Business Link West Midlands has begun its recruitment of the new advisers it claims it needs after sending more than 20 of its existing consultants home on gardening leave.

The support organisation said earlier this month that 21 of its advisers were facing the axe because they did not measure up to tough new standards recommended following a review by the Institute of Directors.

Adverts inviting applications for the new posts are offering salaries of circa £35,000 plus benefits with the package under review.

Business Link has stipulated that the new recruits will have to understand and identify client business requirements, propose solutions and present recommendations together with a clear action plan for the improvement of the businesses in question.

Additionally, they will “inspire” clients and help them make the right choices for their business.

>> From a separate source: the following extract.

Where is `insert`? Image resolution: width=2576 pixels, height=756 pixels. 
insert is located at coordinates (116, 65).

They will also identify training opportunities and highlight funding streams with a view to having a “real impact on the performance of the client”.

The candidates have to be educated to degree level and have undertaken a senior management role previously or run their own business. They also have to be a strategic thinker and have a good insight into the business world.

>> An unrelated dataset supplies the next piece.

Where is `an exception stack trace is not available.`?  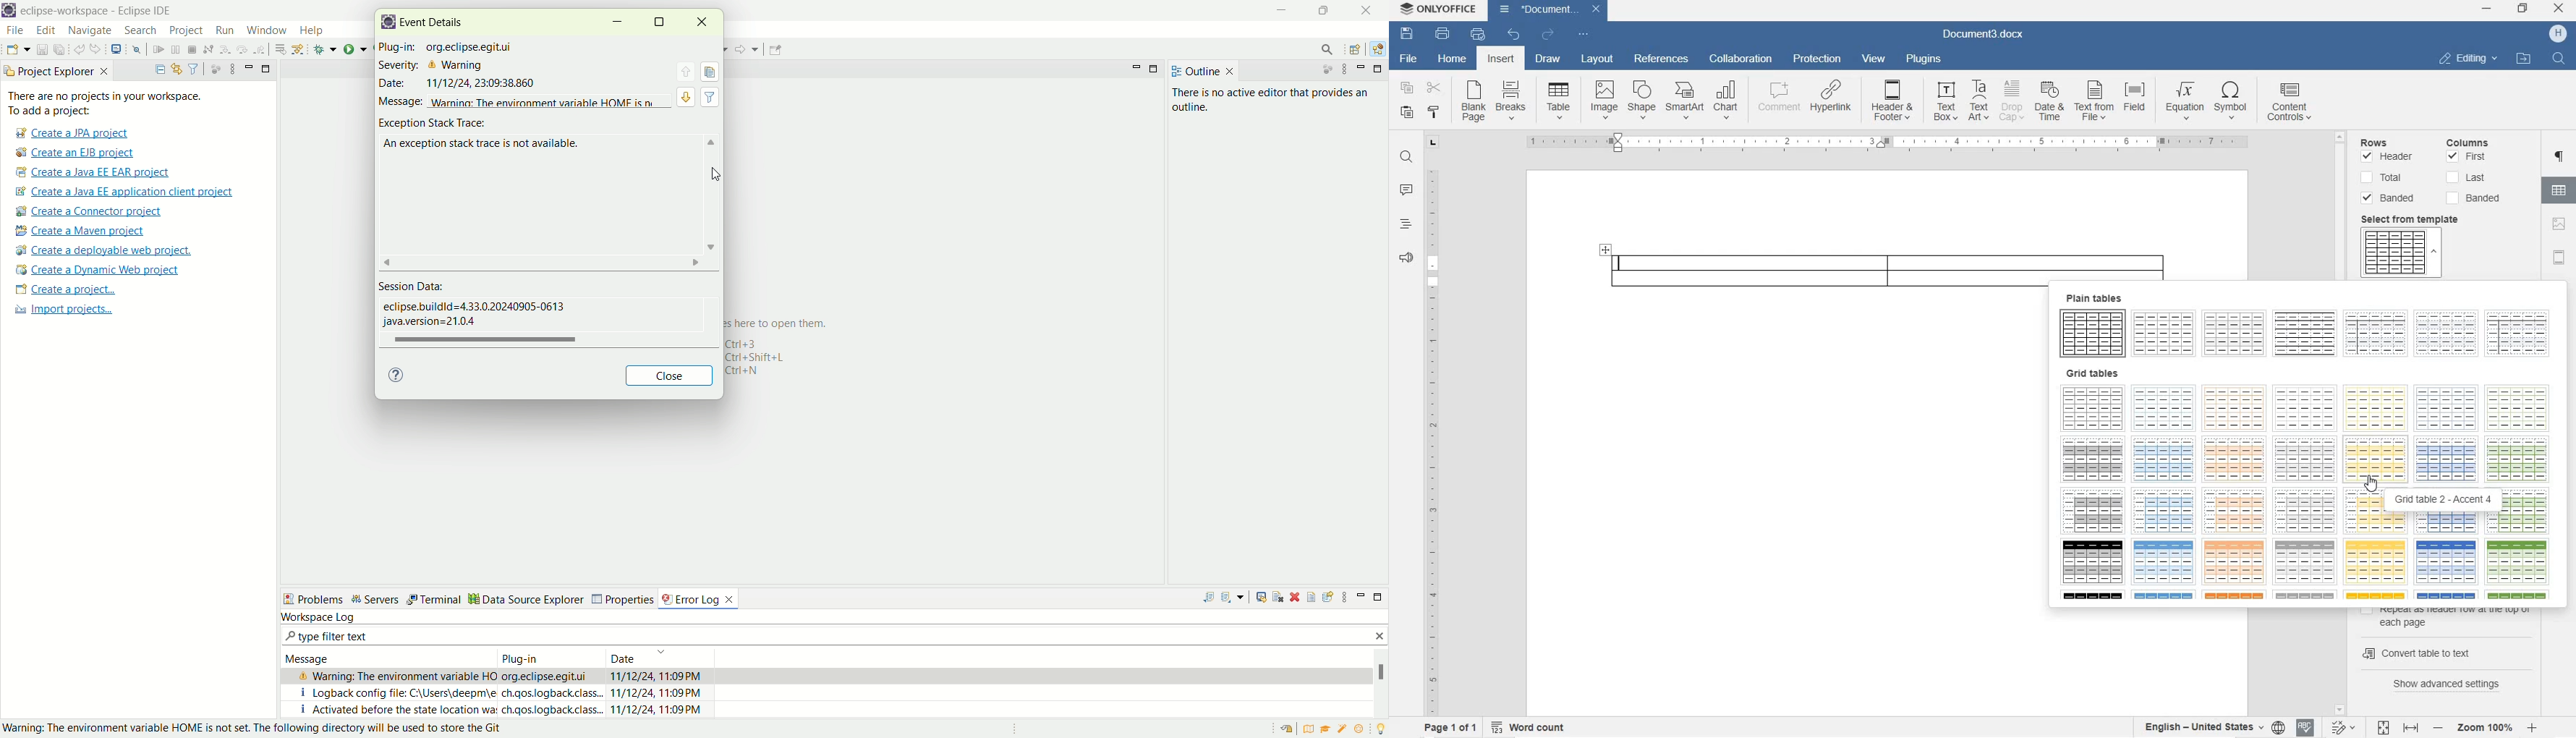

Business Link revealed last week that the 21 advisers had been placed on 30-day gardening leave while a staff consultation was carried out.

The move stemmed from a review of the organisation carried out by the IoD which concluded that if Business Link was to serve the best interests of the West Midlands business community then it needed to improve its service offering.

Chief executive of Business Link West Midlands, Alison White, said the review had been carried out in the best long-term interests of not just Business Link, but the business community as a whole.

She said the organisation was now building for the future with the aim of becoming the best publicly-funded business support organisation in the country.

The IoD was called in last year after the various strands to the Midlands Business Link set-up were merged into one combined entity. However, the new organisation got off to a disastrous start and the SMEs it was set up to help shunned it instead.

The organisation’s paymaster, regional development agency Advantage West Midlands, was forced to parachute in secondees at management level to try and make it work. In the past year Business Link has worked with the IoD to improve its offering and the move has been partially successful. It has attained a “quality mark” surpassing the national standards required by Department of Business Enterprise Regulatory Reform and the Learning and Skills Council.

The staff consultation ends on September 19.